Prosegue la protesta dei lavoratori di Roma Tpl, l’azienda che gestisce le linee di autobus periferiche di Roma. Questa mattina ancora disagi per i pendolari e dalle informazioni che arrivano, sarebbero attivi sono 11 collegamenti sui 103 totali gestiti da Roma Tpl. Il servizio è regolare soltanto per: 044, 048, 049, 053, 055, 056, 059, 314, 349, 404 e 437. La situazione in tempo reale si può seguire sul portale dell'Agenzia per la Mobilità muoversiaroma.it .

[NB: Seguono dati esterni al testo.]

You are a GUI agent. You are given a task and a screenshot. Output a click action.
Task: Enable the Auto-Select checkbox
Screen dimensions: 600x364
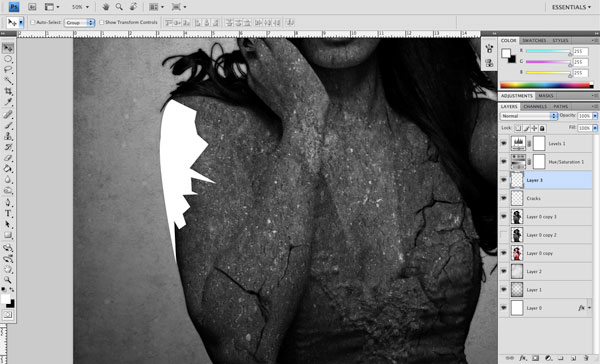tap(33, 23)
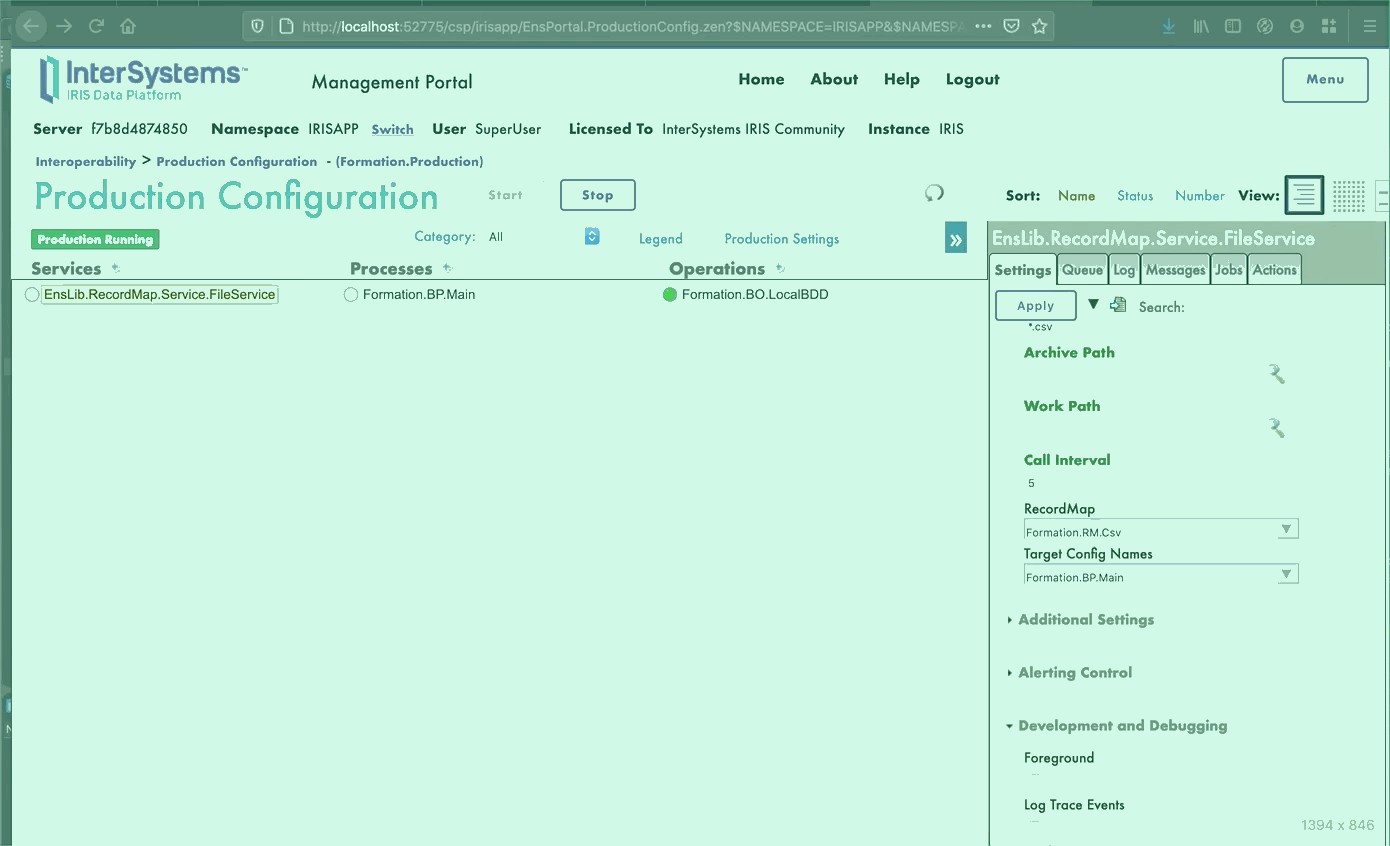Click the tracking protection shield icon

257,25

I lavoratori scioperano da due giorni perché, dicono, “da mesi non prendono lo stipendio”. Una situazione che sembrava essersi sbloccata dopo l’annuncio di ieri sera del commissario straordinario di Roma, Francesco Paolo Tronca, che aveva parlato di nuovi fondi per l’azienda. “L’amministrazione capitolina, entro il 30 novembre, liquiderà l’importo di 12 milioni relativi al rinnovo del contratto collettivo nazionale di lavoro della società Roma Tpl per l’annualità 2015”, avevano fatto sapere dal Campidoglio. “Terminate le procedure necessarie alla redazione della delibera di riconoscimento del debito fuori bilancio, saranno erogati anche i 32 milioni relativi agli oneri aggiuntivi connessi al rinnovo del contratto collettivo nazionale di lavoro relativi agli esercizi pregressi. È stato, inoltre, già autorizzato lo sblocco della cessione del credito della società Roma Tpl, per un importo pari a circa 5,5 milioni”, continuava la nota.pend
Gabrielli: "Immorale lavorare senza stipendio"

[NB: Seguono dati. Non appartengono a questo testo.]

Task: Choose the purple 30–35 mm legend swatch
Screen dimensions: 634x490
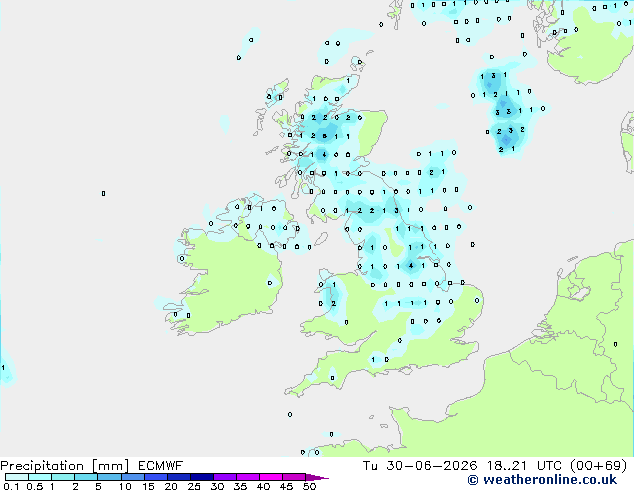Action: point(225,477)
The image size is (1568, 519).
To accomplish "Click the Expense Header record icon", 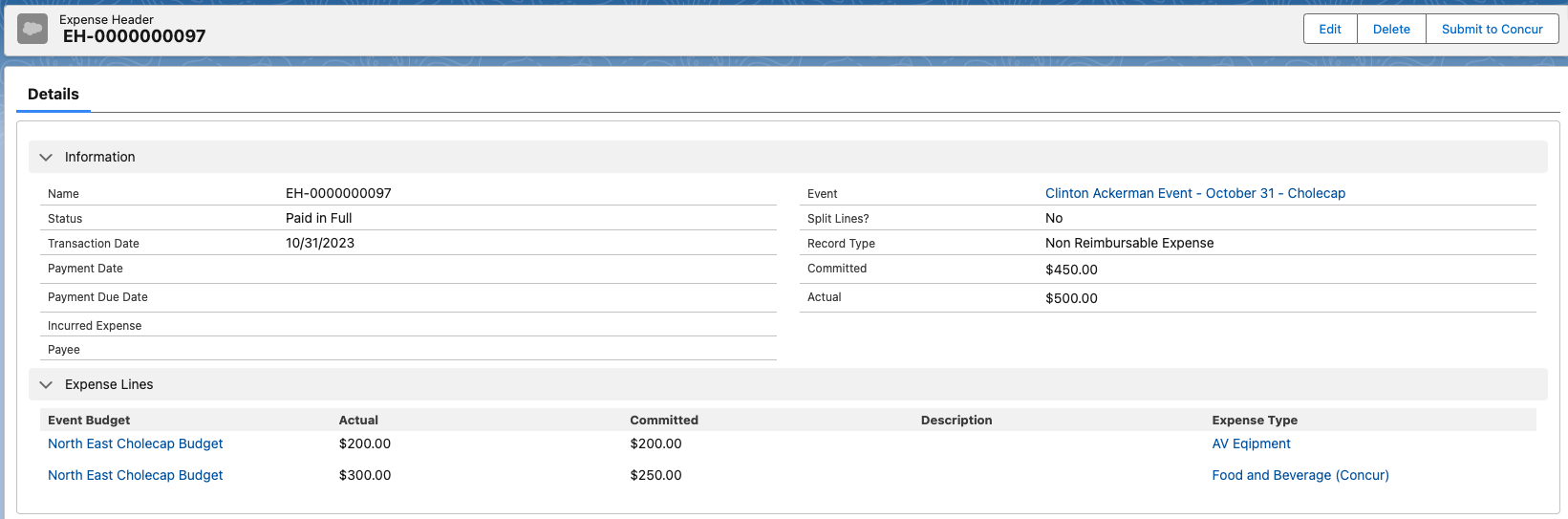I will pos(32,29).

"Credo che sia immorale che le persone non percepiscano lo stipendio svolgendo correttamente la propria attività. Sulla vicenda io mi sento molto vicino ai lavoratori e alle organizzazioni sindacali e anche alla proprietà. Qui c'è una chiarissima responsabilità da parte dell'amministrazione comunale che deve mettere i soldi per pagare gli stipendi. Quello che so è che il commissario ha reperito queste risorse. Questa è la base da cui necessariamente dobbiamo ripartire". Cosi il prefetto di Roma, Franco Gabrielli, che ha aggiunto: "Purtroppo molto spesso i lavoratori hanno come unico strumento quello di sospendere il servizio ma non stiamo parlando di cose stratosferiche ma solo del legittimo diritto a veder riconosciuto lo stipendio".